= Anglo-Irish Trade Agreement =

1938 agreement between the United Kingdom and Ireland

The Anglo-Irish Trade Agreement was signed on 25 April 1938 by Ireland and the United Kingdom. It aimed to resolve the Anglo-Irish Trade War which had been on-going from 1933.

==Scope==
The prime minister Neville Chamberlain summarised the 4 possible areas for discussion in a debate on the Eire Bill held on 5 May 1938: "The first was the question of partition; the second, of defence; the third, finance; and the fourth, trade."

Partition was considered by him to be a matter to be resolved between Ireland and Northern Ireland.

Chamberlain summed up that: "In spite of all the controversies of the past and all the heat that has been generated, this country and Eire cannot do without one another. Our natural interests and our geographical position inevitably tend to bring us together, and what has kept us apart has been, not a divergence of interests, but something which ought to be far less important, and that is a difference of opinion."

==Terms of the Agreement==
The treaty abolished the 20% tariffs that both the United Kingdom and Ireland placed on their respective imported goods.

Ireland was also to pay a final one time £10 million sum to the United Kingdom for the "land annuities" derived from financial loans originally granted to Irish tenant farmers by the British government to enable them purchase lands under the Land Acts pre-1922, a provision which was part of the 1921 Anglo-Irish Treaty (to compensate Anglo-Irish land-owners for compulsory purchase of their lands in Ireland mainly through the Land Acts introduced by governments of the United Kingdom between 1870 and 1909).

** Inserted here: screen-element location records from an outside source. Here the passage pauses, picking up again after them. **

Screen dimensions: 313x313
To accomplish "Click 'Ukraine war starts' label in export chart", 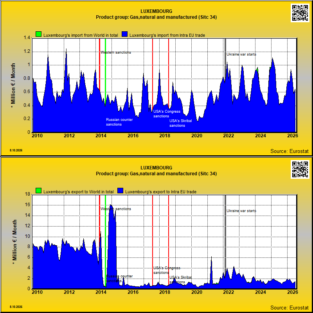I will tap(241, 211).
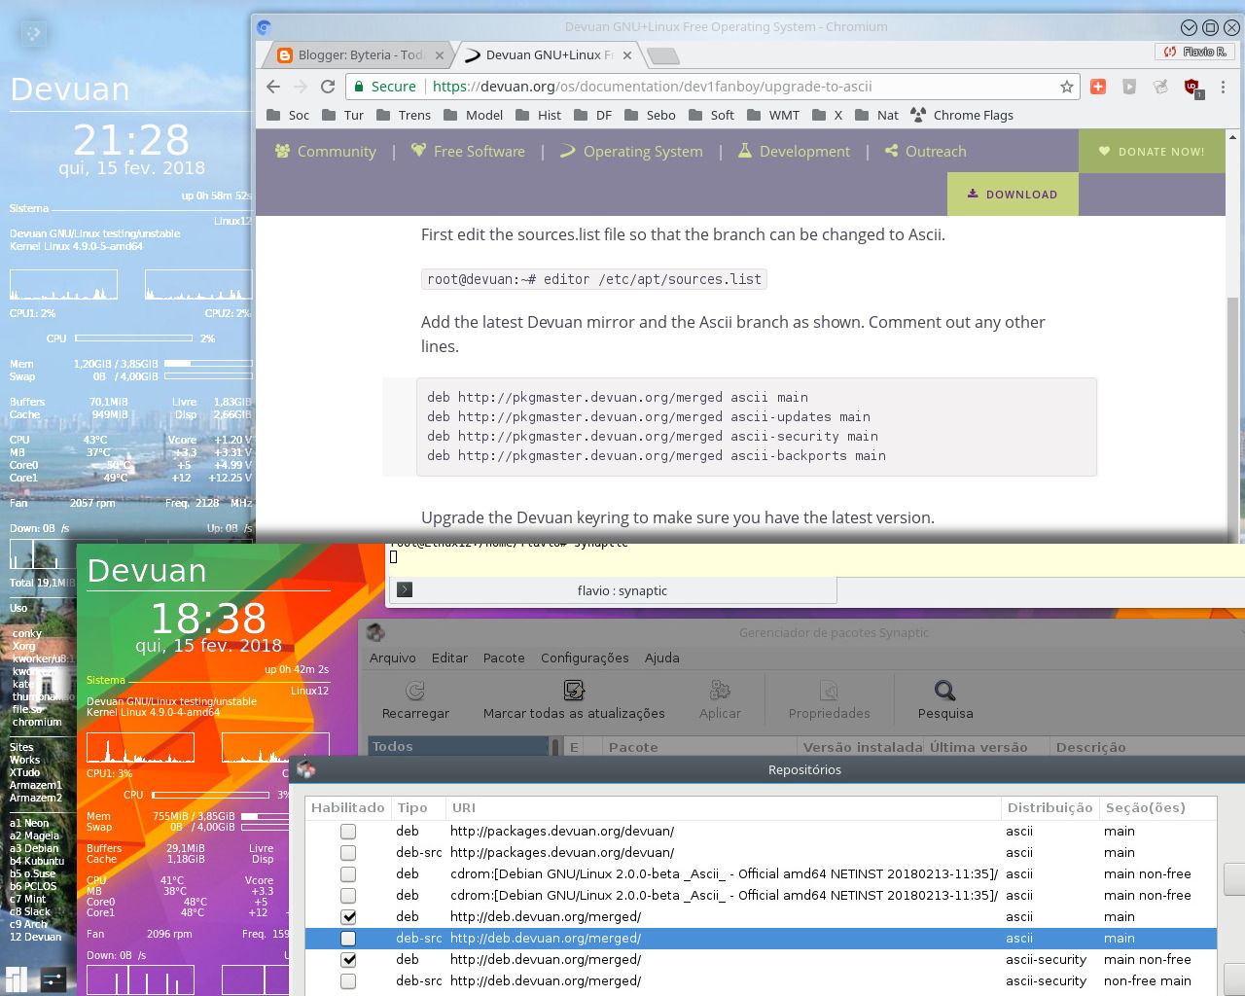Click the DOWNLOAD button on devuan.org
The width and height of the screenshot is (1245, 996).
click(x=1012, y=194)
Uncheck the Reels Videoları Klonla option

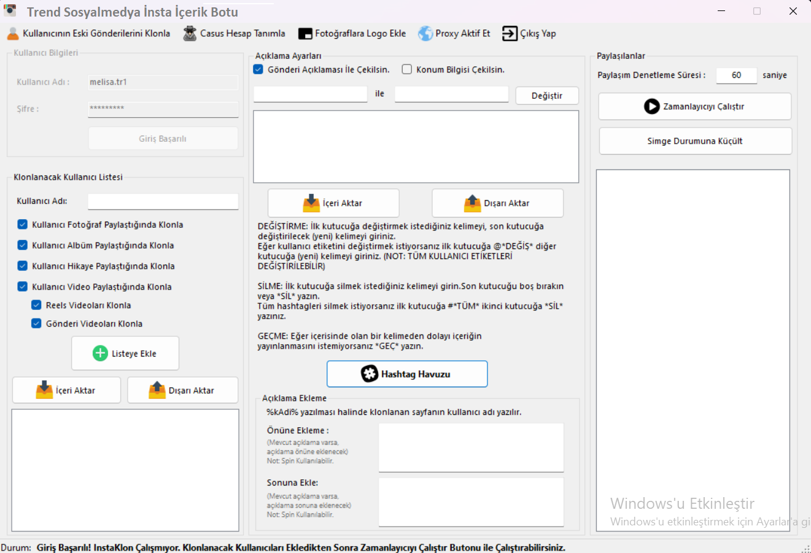tap(36, 305)
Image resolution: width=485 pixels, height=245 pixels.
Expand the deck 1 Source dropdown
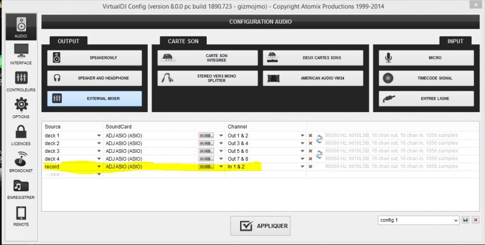[x=99, y=135]
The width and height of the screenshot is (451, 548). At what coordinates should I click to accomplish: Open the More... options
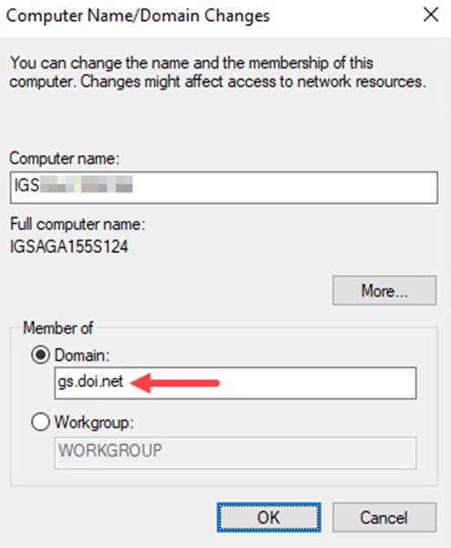384,290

The Trade Agreement was portrayed as advantageous for the newly reconstituted Irish state, as the remaining land annuities liability under a 1925 agreement was £11.75 million (in annual repayments of £250,000 over sixty years). The apparently favourable saving of £1,175,000 was made much of on the Irish side, but more than matched what the British would have gradually lost over the 47 years, if the value was discounted on the Time value of money basis. It was convenient for both sides to close the matter.

The United Kingdom also transferred to the government of Ireland the Treaty Ports (Queenstown (Cobh), Berehaven and Lough Swilly). The use of these ports had been retained by the United Kingdom under the Anglo-Irish Treaty that ended the Anglo-Irish War.

The Trade Agreement, including the return of the Treaty Ports, was given effect in the United Kingdom through the Eire (Confirmation of Agreements) Act 1938.